Le décret actuel, en instaurant des plafonds de loyer particulièrement bas (80 000 FCFA maximum pour les logements sociaux à Niamey), expose le marché à trois risques majeurs :
- L’arrêt des investissements privés : Pourquoi un entrepreneur engagerait-il des fonds colossaux dans la construction de logements si la loi l’empêche d’en tirer un retour sur investissement raisonnable ? La rentabilité devenant incertaine, les projets immobiliers seront abandonnés, réduisant encore davantage l’offre disponible.

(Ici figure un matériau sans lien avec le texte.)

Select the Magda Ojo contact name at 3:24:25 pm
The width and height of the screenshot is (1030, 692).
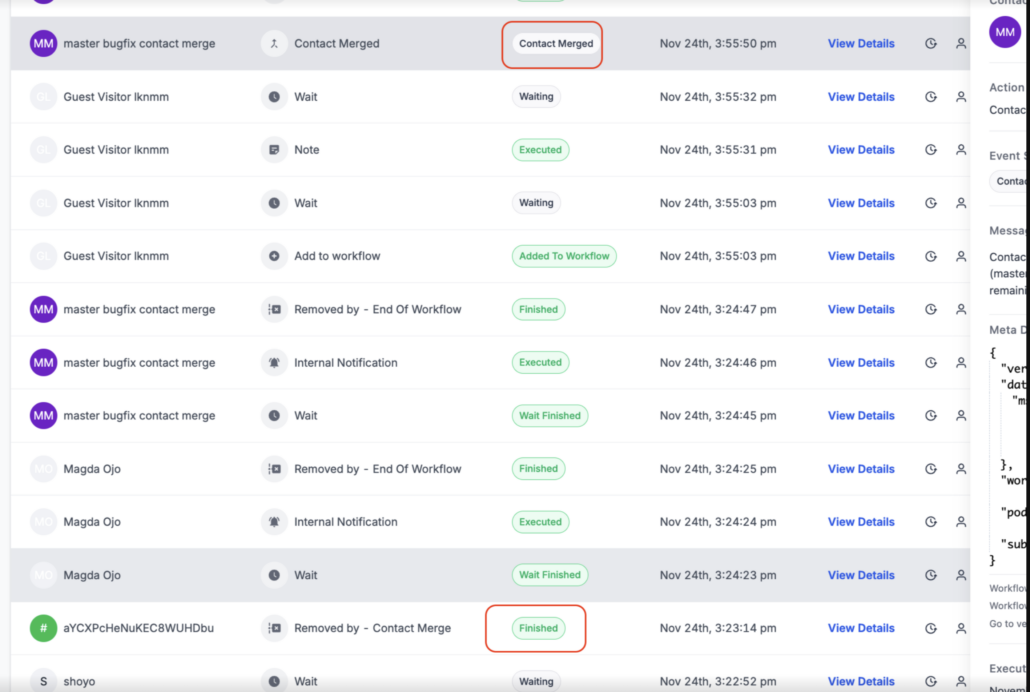pyautogui.click(x=92, y=469)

- La dégradation accélérée des biens existants : Si les propriétaires voient leurs revenus diminuer, ils n’auront ni les moyens ni l’incitation à entretenir leurs propriétés. Toits percés, murs lépreux et installations vétustes seront autant de signes d’un parc immobilier en déclin.
- L’émergence d’un marché parallèle : Lorsqu’un bien devient rare et que son prix est artificiellement bas, les mécanismes de corruption s’installent. Les locataires, désespérés, devront recourir à des arrangements informels (« sous le manteau ») pour accéder à un logement, alimentant ainsi une économie souterraine.
Un secteur privé marginalisé, un État dépassé
Pour que cette politique porte ses fruits, il faudrait que l’État nigérien soit en mesure de combler le vide laissé par le retrait des investisseurs privés. Or, les finances publiques, déjà mises à rude épreuve par un contexte politique instable et une réduction des aides internationales, ne peuvent assumer un tel fardeau. Construire des dizaines de milliers de logements sociaux relève aujourd’hui de l’utopie.
Par ailleurs, cette mesure envoie un signal négatif aux banques locales. Avec moins de projets immobiliers viables, les crédits se raréfient, ce qui freine l’ensemble de l’économie, des fournisseurs de matériaux aux artisans locaux. Le marché immobilier n’est pas un îlot : il est le moteur de toute une chaîne économique.
Une solution illusoire au détriment de l’avenir
En définitive, cette décision reflète une approche politique à court terme, visant à séduire l’opinion publique en période de transition. Pourtant, en économie, on ne résout pas une pénurie en interdisant aux prix de refléter la réalité du marché. En décourageant ceux qui œuvrent à la construction, le régime risque de transformer une crise du pouvoir d’achat en une véritable catastrophe immobilière, où l’obtention d’un logement à Niamey deviendra un parcours semé d’embûches.